Raw recovery-times — and, by extension, total instantiation-time — is heavily impacted by network throughput between S3 and the Jenkins EC2 instance as well as the performance of the EBS volume hosting the ${JENKINS_HOME}
directory. Recent testing has shown that recovery of a 15GiB ${JENKINS_HOME}
directory typically takes 2-3 minutes using a t3.large with a gp2 EBS volume acting as the recovered to ${JENKINS_HOME}
directory:
- Instance types with slower networking (t2 family) and/or slower EBS performance may take considerably longer
- similarly, S3 service-disruptions will adversely impact recovery-speeds
Overall recovery-time is about double the raw recovery-time. This is due to the validity-test performed against the candidate auto-recovery TAR file. The validity-test takes nearly as long to perform as the actual recovery does.
As of this writing, the auto-recovery mechanisms only attempts recovery from the most-recently created auto-recovery file. Future iterations may be updated to attempt to recover older files in the event the newest file is corrupt.

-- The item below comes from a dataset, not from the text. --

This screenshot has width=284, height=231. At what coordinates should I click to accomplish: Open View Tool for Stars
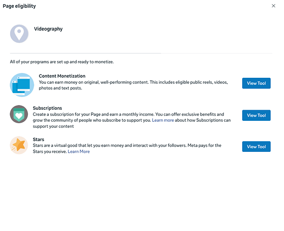[256, 147]
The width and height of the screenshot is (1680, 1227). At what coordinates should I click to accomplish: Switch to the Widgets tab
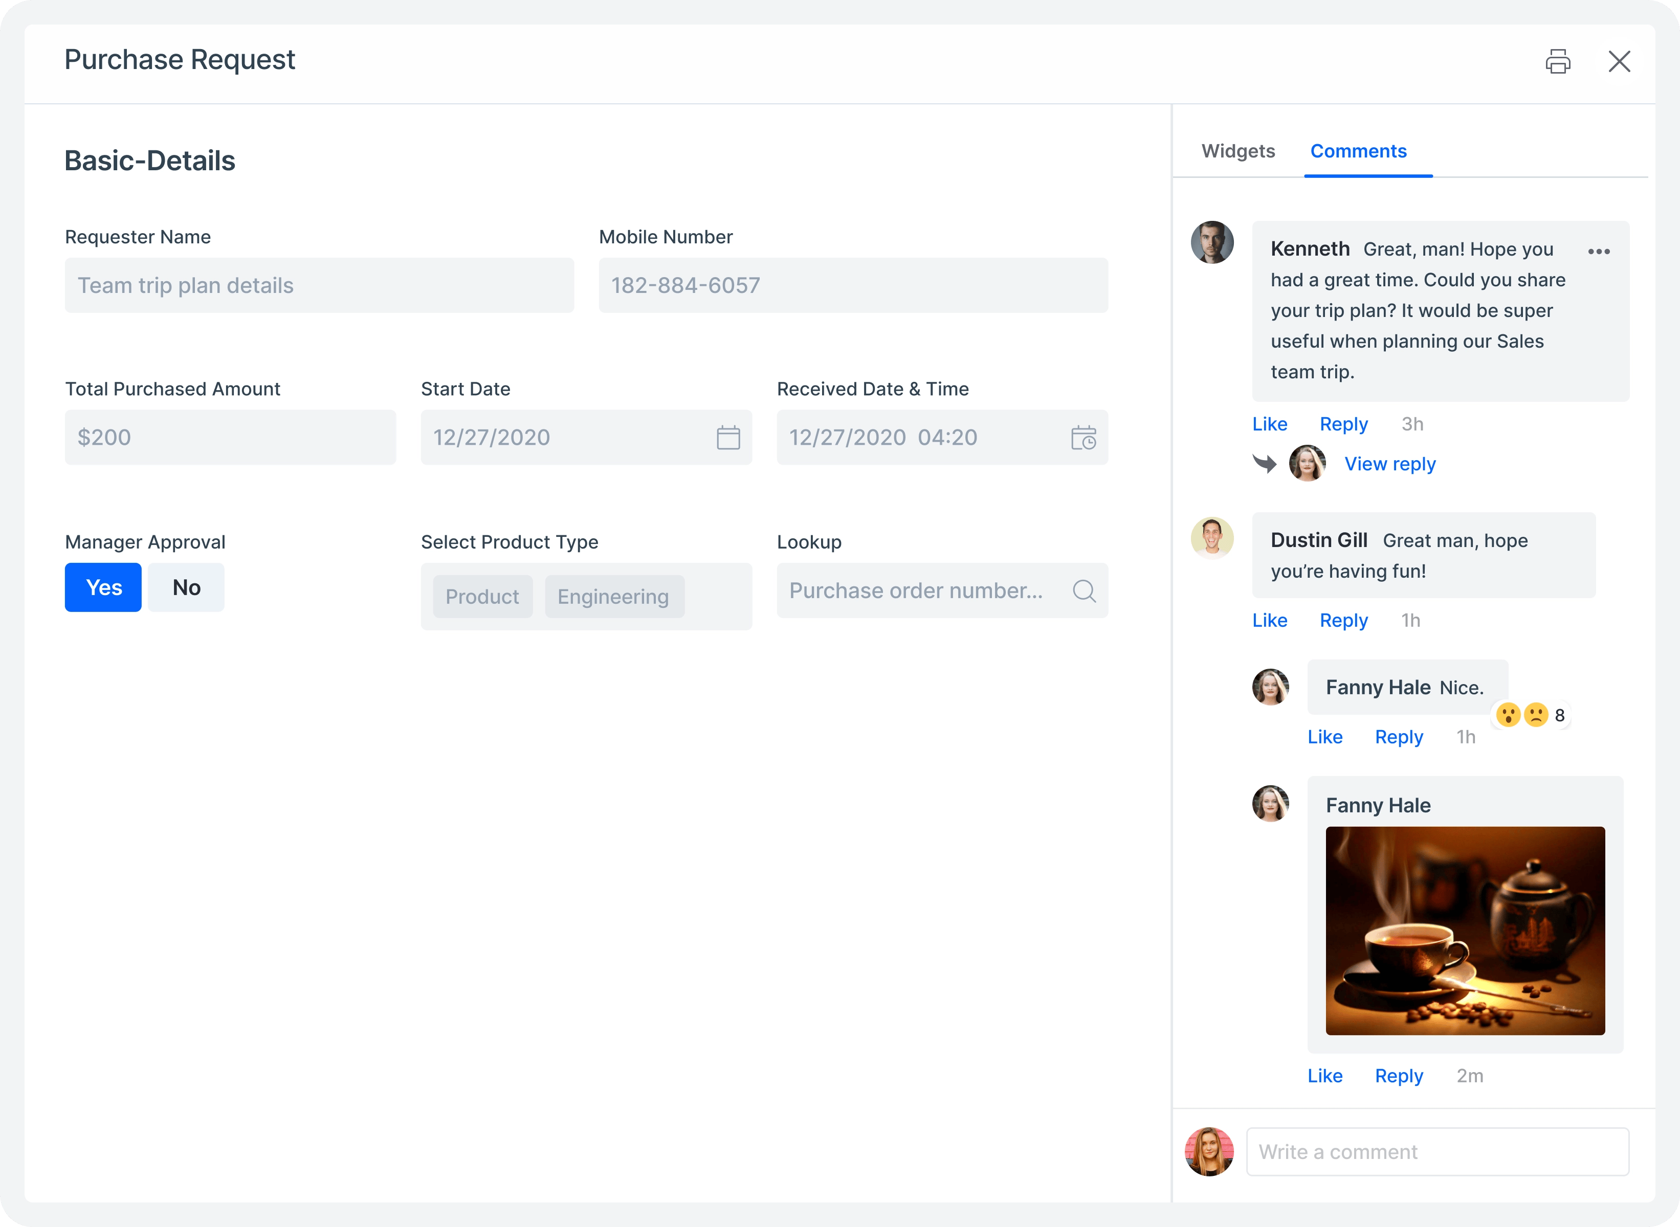click(x=1238, y=151)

S3 service-problems may cause the the automated generation of recovery-files to wedge. Currently, there is no anti-wedge logic built into the automated backups. If the S3 service-problem is severe enough for long enough, a number of wedged backup processes may result. These may, ultimately, cause the Jenkins master to become unusably slow:
- For Jenkins Master on standalone EC2, rebooting the instance should clear the problem
- For Jenkins Master on ASG-managed EC2, ASG may interpret this as a failure condition and attempt to correct by replacing the "faulted" EC2 instance.